Selon l'ouvrage de Sally Beddell Smith intitulé *George VI and Elizabeth: The Marriage that Shaped the Monarchy*, Roosevelt conduisit le roi et la reine à Top Cottage, sa résidence secondaire située à trois miles de la maison principale, dans sa voiture spécialement équipée de commandes manuelles, et tout le groupe – y compris les domestiques de la ferme de Roosevelt et quelques voisins – prit son repas à l'extérieur du cottage, à l'ombre des grands arbres.
Le roi a retiré sa cravate, a dévoré ses hot-dogs, a bu de la bière, a tourné quelques vidéos amateurs et, selon le *New York Times*, "a scellé le caractère informel de la sortie en allant nager avec le président dans la piscine carrelée alimentée par une source".
La reine, contrairement à son mari, a utilisé un couteau et une fourchette pour manger son hot-dog. Et elle n'a pas nagé, préférant se détendre à l'ombre.
Le couple royal est reparti le soir même, en direction du Canada, avant de rentrer chez lui en bateau.
La première dame a évoqué dans ses mémoires une scène "incroyablement émouvante".
Alors que le roi et la reine se tenaient sur la plate-forme arrière de leur train, au crépuscule, la foule rassemblée à la gare de Hyde Park s'est mise à chanter "Auld Lang Syne", cette ballade folklorique écossaise qui évoque les amitiés de longue date. Le président s'est exclamé : "Bonne chance ! Toute la chance du monde !"

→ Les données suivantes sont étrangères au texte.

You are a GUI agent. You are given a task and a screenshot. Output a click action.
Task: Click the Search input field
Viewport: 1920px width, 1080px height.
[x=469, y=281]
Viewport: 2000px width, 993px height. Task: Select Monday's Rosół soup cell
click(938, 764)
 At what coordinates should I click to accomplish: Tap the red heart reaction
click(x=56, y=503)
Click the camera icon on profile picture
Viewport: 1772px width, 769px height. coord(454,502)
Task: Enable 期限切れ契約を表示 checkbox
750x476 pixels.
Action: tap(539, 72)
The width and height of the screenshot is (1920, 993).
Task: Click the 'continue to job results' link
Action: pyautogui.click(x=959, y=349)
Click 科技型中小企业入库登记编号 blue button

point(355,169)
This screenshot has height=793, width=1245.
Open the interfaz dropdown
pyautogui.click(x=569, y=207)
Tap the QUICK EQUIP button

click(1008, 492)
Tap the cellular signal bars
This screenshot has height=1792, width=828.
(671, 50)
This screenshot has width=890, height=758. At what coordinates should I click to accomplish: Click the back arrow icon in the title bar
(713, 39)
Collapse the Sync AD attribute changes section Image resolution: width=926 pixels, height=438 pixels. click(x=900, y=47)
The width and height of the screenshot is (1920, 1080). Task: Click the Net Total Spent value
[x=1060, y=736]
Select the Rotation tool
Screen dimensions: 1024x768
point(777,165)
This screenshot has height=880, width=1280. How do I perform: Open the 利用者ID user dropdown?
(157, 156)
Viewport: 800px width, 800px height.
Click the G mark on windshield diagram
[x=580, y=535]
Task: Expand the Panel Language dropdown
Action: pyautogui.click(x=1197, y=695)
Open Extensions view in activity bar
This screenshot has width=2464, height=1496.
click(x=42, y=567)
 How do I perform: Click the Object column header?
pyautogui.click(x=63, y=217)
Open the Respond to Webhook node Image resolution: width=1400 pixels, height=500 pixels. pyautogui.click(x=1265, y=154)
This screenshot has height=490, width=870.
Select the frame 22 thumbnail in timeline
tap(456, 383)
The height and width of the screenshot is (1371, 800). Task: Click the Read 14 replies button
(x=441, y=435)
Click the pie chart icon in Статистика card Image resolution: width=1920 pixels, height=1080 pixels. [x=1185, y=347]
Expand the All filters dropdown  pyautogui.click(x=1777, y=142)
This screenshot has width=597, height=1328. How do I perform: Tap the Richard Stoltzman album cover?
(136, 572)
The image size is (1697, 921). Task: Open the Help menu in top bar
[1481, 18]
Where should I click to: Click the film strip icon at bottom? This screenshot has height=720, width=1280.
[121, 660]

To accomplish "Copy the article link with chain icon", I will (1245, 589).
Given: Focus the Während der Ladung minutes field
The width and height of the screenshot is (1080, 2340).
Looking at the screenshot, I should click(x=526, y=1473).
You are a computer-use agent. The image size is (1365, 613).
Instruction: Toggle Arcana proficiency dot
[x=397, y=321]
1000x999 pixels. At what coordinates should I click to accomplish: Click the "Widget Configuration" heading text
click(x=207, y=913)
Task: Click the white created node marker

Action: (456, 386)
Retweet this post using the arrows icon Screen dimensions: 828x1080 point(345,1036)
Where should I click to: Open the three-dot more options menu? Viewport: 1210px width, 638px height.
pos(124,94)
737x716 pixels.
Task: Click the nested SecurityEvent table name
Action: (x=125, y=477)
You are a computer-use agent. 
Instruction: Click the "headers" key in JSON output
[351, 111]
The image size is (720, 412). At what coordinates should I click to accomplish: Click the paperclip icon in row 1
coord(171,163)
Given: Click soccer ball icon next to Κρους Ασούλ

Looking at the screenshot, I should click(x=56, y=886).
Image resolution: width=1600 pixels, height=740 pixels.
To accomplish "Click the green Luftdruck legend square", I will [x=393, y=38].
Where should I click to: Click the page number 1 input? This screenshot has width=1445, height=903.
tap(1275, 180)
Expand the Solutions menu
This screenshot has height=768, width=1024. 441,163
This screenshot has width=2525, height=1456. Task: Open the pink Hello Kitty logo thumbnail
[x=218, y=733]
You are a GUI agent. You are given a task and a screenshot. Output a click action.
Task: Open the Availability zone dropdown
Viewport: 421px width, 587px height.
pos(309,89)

De leur côté, les membres de la famille royale étaient ravis de cette visite. "Le roi et la reine, qui avaient été assez nerveux, ont quitté Hyde Park avec le sentiment gratifiant d'avoir conquis un territoire ennemi et de ne plus être des imposteurs", a déclaré Kunz à la BBC.
"Et cette visite a renforcé la confiance du roi en lui-même et en sa capacité à remplir ses fonctions". Ce dernier point s'est avéré crucial lorsque l'Allemagne a envahi la Pologne et que la guerre a été déclarée.
"Ma pièce traite de l'aspiration", explique Nelson à propos de *Springwood*. "Roosevelt était un président américain qui comprenait sa responsabilité de protéger la sécurité et l'humanité dans le monde… Il est bon de se rappeler qu'il y a eu des présidents comme lui."
La seule déception du président Roosevelt au lendemain de cet événement fut que, bien que les Américains éprouvent désormais de la sympathie pour la famille royale, il devait encore mener un combat difficile au Capitole pour obtenir une aide directe en faveur des Britanniques.
Le Congrès traîna les pieds, n'acceptant la loi sur le prêt-bail (Land-Lease Act) qu'au bout de deux ans, en mars 1941.
Il fallut attendre l'attaque japonaise sur Pearl Harbor, en décembre de la même année, pour que toute la puissance des États-Unis se range aux côtés des Alliés.
Il ne fait toutefois aucun doute que cette visite a marqué un tournant décisif dans les relations entre les États-Unis et le Royaume-Uni.
Ce fut un triomphe du "soft power" qui a jeté les bases de la "relation spéciale" et – malgré quelques différences culturelles – d'un sentiment de respect mutuel entre les deux pays.
La pièce "Springwood" est à l'affiche du Hampstead Theatre, à Londres, jusqu'au 25 juillet.